Ce qui fait l’originalité de ce musical, c’est d’abord l’histoire du rêve brisé, dans un milieu populaire qui n’est pas forcément idéalisé. Au XIXème, l’opérette mimait l’opéra, en s’appuyant (quelquefois, pas toujours) sur un mélange des classes sociales, alors que l’opéra racontait les puissants. L’arrivée de Carmen qui est une histoire de pauvres fut pour cela à la fois salutaire et marquante. Par ailleurs, le musical fonctionne souvent sur les principes du conte de fées, y compris des œuvres précédentes de Bernstein comme Wonderful Town (1953) qui raconte l’histoire de deux filles de l’Ohio qui arrivent à New York. Ici en s’appuyant sur le drame de Shakespeare, le musical raconte le malheur et la nostalgie, en s’appuyant sur des tensions sociales dont on sait qu’elles n’ont pas disparu. Il y a quelque chose comme l’invasion du réel, la gifle du réel qui nous assaille. Ensuite, même si les modes ont changé, il reste que la musique de Leonard Bernstein garde son actualité et sa prégnance sur le public. D’abord bien des airs sont encore connus du public, ensuite, la profusion de musicals (en France et en Europe) remet ce type d’œuvre « à la mode » : l’incroyable demande sur le spectacle de Salzbourg, pas seulement due à Bartoli ou Dudamel, en est aussi l’indice.
Cette musique est profondément enracinée dans la tradition américaine (Gershwin, le jazz), faite de dynamisme, de rythme, mais aussi de tendresse, de nostalgie, de rêve, de drame, d’espace, une musique très directe qui parle au cœur, mais elle est aussi élaborée, composée, raffinée (et la direction de Dudamel ce soir l’a particulièrement montré) appuyée aussi sur une tradition européenne (quelques phrases empruntées…à Debussy par exemple) : voilà pourquoi elle est une musique qui parle à tous. Pour ma part, je ne verrais aucun inconvénient à ce que West Side Story entre au répertoire ordinaire des maisons d’opéra parce que l’œuvre doit son succès à ses multiples racines : cette œuvre sur les drames de ce qu’on appelle aujourd’hui la diversité est elle-même diverse, multiple, foisonnante. Elle focalise aussi le regard sur cet artiste incroyable qu’était Leonard Bernstein, qui a marqué les mémoires : ceux qui l’ont vu diriger savent quel charisme il avait, quel bonheur il diffusait, comment il savait mettre toute une salle en joie, mais pas cette joie fugace de l’instant, une joie profonde, sentie, presque, j’ose le mot, religieuse. Je renvoie à ses magnifiques leçons de musique avec le NY Philharmonic qui existent en DVD
(Young people’s concerts), pour faire comprendre quelle immense personnalité il était. Il n’y a aucune contradiction à ce que l’auteur de West Side Story soit l’un des grands mahlériens de son siècle. Deux musiques porteuses de générosité et de sensibilité, de regard extraordinaire sur le monde, sur ce qui nous entoure, sur les forces telluriques qui nous portent. Bernstein, comme Mahler était un tellurique, qui offrait impudiquement sa sensibilité en partage. Et c’est pourquoi la musique de West Side Story nous parle et nous met en larmes.

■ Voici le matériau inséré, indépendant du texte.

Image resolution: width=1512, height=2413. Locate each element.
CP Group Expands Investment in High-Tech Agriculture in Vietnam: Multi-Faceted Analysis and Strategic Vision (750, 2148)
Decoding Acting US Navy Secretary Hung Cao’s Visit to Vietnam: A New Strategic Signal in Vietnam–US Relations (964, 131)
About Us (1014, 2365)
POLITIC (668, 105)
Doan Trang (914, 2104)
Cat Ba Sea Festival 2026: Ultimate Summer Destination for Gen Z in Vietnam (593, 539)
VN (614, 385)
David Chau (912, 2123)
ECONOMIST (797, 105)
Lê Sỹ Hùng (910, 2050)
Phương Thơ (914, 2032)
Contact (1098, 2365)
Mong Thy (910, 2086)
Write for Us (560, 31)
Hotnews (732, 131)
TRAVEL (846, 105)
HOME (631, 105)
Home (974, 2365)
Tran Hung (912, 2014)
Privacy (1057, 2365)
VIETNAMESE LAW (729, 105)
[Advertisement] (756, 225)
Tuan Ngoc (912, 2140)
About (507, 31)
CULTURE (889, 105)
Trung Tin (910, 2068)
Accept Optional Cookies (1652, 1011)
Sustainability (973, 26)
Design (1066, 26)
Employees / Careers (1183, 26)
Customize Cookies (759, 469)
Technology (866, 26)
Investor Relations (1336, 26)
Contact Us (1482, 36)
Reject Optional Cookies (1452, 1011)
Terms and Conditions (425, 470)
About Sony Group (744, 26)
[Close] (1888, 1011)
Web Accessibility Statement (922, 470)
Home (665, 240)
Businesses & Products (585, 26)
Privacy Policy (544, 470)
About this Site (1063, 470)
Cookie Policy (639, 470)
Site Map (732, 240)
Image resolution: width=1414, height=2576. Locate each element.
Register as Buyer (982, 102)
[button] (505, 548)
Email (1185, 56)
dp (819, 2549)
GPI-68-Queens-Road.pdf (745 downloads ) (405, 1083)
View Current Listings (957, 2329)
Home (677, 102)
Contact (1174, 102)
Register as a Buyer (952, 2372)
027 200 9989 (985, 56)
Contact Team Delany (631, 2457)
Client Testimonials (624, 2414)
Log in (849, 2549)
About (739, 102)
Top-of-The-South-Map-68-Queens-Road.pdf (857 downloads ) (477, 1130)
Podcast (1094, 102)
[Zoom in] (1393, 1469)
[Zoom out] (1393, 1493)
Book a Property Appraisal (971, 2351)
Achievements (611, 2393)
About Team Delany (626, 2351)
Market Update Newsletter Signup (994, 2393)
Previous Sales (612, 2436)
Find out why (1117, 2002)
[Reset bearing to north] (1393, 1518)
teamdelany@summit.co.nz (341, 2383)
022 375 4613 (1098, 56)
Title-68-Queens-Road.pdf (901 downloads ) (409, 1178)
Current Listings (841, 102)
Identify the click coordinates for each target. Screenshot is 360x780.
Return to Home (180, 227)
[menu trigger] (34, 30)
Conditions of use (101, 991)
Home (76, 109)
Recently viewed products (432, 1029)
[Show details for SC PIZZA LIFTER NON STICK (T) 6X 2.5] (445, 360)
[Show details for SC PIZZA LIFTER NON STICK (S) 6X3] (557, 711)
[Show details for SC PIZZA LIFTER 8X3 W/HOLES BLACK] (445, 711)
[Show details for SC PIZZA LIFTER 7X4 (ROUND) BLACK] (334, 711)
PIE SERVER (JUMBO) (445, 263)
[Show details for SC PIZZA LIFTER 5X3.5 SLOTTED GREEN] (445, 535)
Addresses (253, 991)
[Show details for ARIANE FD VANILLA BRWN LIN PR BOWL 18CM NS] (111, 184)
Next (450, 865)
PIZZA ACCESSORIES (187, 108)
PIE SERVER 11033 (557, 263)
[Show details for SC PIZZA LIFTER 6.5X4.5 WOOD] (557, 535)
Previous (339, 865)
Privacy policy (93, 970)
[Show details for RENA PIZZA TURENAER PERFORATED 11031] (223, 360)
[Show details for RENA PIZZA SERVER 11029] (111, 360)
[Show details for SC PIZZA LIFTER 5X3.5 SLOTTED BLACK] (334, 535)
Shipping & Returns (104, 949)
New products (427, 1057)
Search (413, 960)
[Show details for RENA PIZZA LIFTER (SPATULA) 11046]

- Deuxième élément, une troupe extraordinaire de professionnalisme et de jeunesse.
Quand je parle de « professionnalisme », je ne voudrais pas être mal compris. Quelquefois professionnalisme signifie « routine digérée » qui s’opposerait à la spontanéité généreuse de la scène. Professionnalisme ne veut pas dire absence de spontanéité ou absence de sensibilité. Bien au contraire. Il s’agit, comme le disait Diderot dans le « Paradoxe sur le Comédien » ( « réfléchissez un moment sur ce qu’on appelle au théâtre être vrai »[1])de comprimer ses émotions pour pouvoir être à 100% dans l’expression des émotions du personnage, être au sommet de la représentation de la sensibilité au prix d’un contrôle inouï de la sienne propre, être tellement pénétré du rôle et de l’espace de travail scénique que l’individu est effacé, ou passé au prisme exclusif du rôle qu’il interprète. C’est ce professionnalisme-là qui me fascine, l’expression scénique, la représentation du naturel et de la sensibilité portée à sa perfection. D’abord par les jeunes artistes des deux groupes, les Jets et les Sharks, on pourrait citer le Chino de Liam Marcellino par exemple, mais tous sont formidables de spontanéité et de vivacité. Les amies des Sharks qui chantent « America » avec Anita sont vraiment formidables de fraicheur et de vérité.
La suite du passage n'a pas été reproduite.